WHAT THIS TASK INVOLVES: When you reach the line with "This screenshot has height=1123, width=794." in the listing below, transcribe it and each line after it up to and including the line with "Click the devsec@example.ru email cell", exactly and with nothing else.

EXERCISE DATA:
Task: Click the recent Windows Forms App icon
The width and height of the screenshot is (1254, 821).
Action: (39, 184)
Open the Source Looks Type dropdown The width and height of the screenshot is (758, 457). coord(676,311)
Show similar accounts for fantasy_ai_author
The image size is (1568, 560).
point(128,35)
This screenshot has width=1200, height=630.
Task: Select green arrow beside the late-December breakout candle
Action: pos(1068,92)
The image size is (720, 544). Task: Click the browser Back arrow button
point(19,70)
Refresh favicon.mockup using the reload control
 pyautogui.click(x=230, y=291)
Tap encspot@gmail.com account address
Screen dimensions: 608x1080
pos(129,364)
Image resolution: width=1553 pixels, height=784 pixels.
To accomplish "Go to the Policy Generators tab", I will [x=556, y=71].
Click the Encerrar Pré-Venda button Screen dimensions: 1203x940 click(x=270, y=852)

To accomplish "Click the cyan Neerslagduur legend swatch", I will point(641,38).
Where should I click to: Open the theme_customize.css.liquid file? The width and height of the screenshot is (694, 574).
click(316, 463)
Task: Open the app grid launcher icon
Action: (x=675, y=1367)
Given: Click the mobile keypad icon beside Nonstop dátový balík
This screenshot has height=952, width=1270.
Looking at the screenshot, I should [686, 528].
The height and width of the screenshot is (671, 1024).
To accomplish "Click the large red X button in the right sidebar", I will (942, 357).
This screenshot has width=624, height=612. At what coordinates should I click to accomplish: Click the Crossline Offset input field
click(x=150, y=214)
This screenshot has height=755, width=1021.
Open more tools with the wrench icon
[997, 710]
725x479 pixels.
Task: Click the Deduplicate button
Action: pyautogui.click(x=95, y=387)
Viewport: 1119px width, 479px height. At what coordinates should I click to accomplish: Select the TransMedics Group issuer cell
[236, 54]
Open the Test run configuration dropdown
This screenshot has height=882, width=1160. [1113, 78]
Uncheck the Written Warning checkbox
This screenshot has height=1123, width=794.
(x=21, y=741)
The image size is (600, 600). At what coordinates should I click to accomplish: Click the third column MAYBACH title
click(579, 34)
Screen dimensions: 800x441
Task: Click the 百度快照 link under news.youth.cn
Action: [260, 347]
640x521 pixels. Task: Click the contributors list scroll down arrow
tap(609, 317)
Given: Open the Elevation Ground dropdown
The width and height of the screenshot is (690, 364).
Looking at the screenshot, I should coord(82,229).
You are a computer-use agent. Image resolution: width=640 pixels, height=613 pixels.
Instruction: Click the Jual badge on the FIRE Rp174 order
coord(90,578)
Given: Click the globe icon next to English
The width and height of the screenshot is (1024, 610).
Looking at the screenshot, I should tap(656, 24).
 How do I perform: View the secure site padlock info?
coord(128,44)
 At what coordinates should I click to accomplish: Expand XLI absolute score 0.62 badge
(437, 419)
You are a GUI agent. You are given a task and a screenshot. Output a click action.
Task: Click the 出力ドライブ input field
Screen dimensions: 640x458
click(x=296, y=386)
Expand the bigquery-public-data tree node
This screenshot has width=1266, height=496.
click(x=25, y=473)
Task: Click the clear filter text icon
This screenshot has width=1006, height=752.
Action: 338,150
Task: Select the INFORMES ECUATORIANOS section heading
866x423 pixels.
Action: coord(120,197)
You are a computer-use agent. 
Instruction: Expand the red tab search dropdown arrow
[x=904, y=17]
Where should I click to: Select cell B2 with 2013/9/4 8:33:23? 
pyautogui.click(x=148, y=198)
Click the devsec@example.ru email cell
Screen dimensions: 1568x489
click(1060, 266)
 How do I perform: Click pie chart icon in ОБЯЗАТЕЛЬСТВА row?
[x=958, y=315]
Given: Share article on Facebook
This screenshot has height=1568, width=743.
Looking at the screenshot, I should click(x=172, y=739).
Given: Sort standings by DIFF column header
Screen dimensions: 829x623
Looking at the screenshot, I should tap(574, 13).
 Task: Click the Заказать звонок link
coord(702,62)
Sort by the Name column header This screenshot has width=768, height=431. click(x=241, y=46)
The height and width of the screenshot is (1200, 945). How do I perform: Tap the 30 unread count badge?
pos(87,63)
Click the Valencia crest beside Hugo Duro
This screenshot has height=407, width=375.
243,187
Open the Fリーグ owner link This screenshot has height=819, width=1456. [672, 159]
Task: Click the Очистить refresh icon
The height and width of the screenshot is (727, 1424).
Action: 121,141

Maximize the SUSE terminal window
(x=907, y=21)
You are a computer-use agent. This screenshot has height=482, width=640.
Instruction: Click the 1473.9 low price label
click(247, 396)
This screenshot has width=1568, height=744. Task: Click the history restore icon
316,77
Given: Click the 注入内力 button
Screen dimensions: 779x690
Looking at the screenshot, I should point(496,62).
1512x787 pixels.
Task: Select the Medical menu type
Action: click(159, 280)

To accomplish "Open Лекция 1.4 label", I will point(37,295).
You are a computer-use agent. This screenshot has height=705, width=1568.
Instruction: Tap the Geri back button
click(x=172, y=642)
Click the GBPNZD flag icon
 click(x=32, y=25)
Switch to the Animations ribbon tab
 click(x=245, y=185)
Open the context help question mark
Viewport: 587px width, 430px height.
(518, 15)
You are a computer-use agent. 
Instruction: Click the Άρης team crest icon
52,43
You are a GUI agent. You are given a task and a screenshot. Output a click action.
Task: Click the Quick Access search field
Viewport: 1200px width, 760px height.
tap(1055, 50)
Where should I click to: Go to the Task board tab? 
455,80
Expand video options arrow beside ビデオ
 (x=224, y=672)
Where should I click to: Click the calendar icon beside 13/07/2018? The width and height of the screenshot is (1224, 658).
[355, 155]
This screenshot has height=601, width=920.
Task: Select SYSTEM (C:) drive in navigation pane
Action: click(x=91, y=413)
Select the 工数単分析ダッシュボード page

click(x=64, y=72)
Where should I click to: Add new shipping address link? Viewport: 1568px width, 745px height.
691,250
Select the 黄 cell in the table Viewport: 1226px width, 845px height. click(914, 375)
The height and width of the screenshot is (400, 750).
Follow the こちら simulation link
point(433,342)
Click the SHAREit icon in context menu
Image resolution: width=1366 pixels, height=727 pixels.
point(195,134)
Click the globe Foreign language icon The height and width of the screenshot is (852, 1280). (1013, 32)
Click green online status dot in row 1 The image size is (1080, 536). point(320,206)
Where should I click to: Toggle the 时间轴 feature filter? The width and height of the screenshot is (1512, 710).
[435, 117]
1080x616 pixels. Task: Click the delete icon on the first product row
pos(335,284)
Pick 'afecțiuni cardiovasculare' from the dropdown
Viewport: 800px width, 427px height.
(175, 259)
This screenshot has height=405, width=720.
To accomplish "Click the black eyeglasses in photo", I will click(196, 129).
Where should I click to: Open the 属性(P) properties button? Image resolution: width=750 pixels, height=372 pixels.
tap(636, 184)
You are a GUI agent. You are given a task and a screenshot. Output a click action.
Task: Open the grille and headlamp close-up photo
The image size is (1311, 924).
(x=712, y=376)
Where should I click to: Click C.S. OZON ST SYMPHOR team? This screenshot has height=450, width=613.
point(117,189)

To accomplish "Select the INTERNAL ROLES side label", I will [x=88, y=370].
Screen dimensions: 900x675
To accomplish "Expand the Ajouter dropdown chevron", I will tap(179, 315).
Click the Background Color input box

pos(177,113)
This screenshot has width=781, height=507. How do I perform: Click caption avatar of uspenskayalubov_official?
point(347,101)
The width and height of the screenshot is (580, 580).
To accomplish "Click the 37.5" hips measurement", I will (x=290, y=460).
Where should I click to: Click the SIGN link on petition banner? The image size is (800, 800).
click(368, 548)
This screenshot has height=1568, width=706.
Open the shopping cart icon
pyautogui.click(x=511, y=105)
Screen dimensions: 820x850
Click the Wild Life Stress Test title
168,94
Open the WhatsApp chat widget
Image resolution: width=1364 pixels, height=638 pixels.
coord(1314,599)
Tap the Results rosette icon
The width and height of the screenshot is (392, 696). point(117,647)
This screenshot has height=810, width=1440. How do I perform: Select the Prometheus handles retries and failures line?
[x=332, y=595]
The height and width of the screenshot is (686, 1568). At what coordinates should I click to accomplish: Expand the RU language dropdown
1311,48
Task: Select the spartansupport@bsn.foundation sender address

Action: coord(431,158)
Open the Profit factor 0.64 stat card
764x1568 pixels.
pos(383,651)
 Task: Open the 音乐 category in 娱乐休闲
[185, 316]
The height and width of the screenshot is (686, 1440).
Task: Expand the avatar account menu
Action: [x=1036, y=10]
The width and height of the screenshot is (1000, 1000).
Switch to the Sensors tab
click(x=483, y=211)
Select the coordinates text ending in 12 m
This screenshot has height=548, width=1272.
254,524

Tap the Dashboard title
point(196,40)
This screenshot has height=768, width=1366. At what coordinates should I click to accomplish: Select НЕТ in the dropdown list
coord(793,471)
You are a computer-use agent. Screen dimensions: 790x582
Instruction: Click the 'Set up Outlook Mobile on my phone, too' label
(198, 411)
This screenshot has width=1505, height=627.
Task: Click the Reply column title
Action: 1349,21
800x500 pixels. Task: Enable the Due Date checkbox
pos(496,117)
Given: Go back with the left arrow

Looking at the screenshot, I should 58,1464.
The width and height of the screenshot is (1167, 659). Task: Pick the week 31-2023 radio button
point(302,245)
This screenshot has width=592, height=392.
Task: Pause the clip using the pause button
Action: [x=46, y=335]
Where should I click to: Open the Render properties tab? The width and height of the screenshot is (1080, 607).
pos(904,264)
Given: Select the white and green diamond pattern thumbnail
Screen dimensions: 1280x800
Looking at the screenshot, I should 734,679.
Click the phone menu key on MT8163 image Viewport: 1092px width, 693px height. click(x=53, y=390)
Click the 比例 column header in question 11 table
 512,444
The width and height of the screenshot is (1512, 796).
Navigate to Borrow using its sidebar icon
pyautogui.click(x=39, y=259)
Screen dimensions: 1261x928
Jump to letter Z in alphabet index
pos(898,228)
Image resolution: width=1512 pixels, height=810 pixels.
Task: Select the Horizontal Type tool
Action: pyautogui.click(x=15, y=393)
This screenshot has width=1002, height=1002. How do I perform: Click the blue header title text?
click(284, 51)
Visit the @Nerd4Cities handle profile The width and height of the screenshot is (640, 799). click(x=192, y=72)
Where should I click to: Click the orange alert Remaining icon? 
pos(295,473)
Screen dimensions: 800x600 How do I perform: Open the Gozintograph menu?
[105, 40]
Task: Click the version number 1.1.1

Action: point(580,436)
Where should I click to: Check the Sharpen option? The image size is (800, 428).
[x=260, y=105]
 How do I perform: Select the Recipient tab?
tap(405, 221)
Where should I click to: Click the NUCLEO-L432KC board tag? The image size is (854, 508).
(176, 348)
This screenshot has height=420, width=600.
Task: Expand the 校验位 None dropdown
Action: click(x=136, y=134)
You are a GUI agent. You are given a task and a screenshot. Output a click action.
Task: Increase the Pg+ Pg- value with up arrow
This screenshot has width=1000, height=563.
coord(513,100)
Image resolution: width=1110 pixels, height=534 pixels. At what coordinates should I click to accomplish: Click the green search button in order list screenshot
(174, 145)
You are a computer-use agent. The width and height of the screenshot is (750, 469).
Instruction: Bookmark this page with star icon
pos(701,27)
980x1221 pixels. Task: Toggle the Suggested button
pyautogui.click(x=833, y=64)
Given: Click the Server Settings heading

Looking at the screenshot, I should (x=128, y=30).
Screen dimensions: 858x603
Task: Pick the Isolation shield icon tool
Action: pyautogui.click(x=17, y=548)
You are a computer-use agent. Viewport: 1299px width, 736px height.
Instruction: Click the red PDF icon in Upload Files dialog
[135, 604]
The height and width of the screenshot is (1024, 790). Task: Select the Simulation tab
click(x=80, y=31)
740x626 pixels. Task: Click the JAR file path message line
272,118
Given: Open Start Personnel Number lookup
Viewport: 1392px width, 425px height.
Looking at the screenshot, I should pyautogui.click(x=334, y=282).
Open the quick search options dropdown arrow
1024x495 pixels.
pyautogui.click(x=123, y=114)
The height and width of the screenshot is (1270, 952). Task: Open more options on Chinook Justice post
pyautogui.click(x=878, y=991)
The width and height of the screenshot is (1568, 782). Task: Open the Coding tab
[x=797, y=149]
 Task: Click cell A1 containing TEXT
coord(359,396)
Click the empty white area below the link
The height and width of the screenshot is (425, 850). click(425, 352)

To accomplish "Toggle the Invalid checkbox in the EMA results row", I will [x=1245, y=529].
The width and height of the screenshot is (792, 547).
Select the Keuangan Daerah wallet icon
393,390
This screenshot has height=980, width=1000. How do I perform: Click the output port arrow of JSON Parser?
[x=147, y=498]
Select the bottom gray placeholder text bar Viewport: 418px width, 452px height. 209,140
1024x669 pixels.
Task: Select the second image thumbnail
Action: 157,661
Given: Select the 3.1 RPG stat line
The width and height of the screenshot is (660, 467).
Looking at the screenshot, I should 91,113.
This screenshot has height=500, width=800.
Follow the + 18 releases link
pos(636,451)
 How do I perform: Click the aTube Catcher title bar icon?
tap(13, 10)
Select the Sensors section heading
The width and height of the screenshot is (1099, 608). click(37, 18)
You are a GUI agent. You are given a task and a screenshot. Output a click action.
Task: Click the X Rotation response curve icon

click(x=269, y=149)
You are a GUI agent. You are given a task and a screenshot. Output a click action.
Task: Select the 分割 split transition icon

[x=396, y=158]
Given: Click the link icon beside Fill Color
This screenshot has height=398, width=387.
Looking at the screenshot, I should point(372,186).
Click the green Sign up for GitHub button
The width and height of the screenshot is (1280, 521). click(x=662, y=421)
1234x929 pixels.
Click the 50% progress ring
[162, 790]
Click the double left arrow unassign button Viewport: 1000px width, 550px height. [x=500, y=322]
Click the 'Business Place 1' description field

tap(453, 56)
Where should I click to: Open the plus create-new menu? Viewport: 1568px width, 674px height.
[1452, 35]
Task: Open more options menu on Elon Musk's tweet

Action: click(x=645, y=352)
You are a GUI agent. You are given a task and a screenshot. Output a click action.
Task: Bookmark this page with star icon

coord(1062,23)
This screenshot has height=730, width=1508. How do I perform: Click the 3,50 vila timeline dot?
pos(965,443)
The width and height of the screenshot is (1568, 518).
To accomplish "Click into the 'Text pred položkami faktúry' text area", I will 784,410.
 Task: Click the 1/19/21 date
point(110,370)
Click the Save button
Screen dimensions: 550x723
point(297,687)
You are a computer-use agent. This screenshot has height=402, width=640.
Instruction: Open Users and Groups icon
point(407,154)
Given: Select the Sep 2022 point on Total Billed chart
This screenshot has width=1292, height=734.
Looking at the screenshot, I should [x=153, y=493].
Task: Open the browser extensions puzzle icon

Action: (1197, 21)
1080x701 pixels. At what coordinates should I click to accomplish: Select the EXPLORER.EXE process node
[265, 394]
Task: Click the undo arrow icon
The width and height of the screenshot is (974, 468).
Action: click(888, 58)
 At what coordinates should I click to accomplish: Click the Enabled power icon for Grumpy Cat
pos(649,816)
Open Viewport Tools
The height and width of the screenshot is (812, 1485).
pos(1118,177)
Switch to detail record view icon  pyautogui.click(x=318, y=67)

ANSWER TO THIS EXERCISE:
This screenshot has height=1123, width=794.
(x=21, y=741)
The image size is (600, 600). At what coordinates should I click to accomplish: Click the third column MAYBACH title
click(579, 34)
Screen dimensions: 800x441
Task: Click the 百度快照 link under news.youth.cn
Action: [260, 347]
640x521 pixels. Task: Click the contributors list scroll down arrow
tap(609, 317)
Given: Open the Elevation Ground dropdown
The width and height of the screenshot is (690, 364).
Looking at the screenshot, I should coord(82,229).
You are a computer-use agent. Image resolution: width=640 pixels, height=613 pixels.
Instruction: Click the Jual badge on the FIRE Rp174 order
coord(90,578)
Given: Click the globe icon next to English
The width and height of the screenshot is (1024, 610).
Looking at the screenshot, I should tap(656, 24).
 How do I perform: View the secure site padlock info?
coord(128,44)
 At what coordinates should I click to accomplish: Expand XLI absolute score 0.62 badge
(437, 419)
You are a GUI agent. You are given a task and a screenshot. Output a click action.
Task: Click the 出力ドライブ input field
Screen dimensions: 640x458
click(x=296, y=386)
Expand the bigquery-public-data tree node
This screenshot has width=1266, height=496.
click(x=25, y=473)
Task: Click the clear filter text icon
This screenshot has width=1006, height=752.
Action: 338,150
Task: Select the INFORMES ECUATORIANOS section heading
866x423 pixels.
Action: coord(120,197)
You are a computer-use agent. 
Instruction: Expand the red tab search dropdown arrow
[x=904, y=17]
Where should I click to: Select cell B2 with 2013/9/4 8:33:23? 
pyautogui.click(x=148, y=198)
Click the devsec@example.ru email cell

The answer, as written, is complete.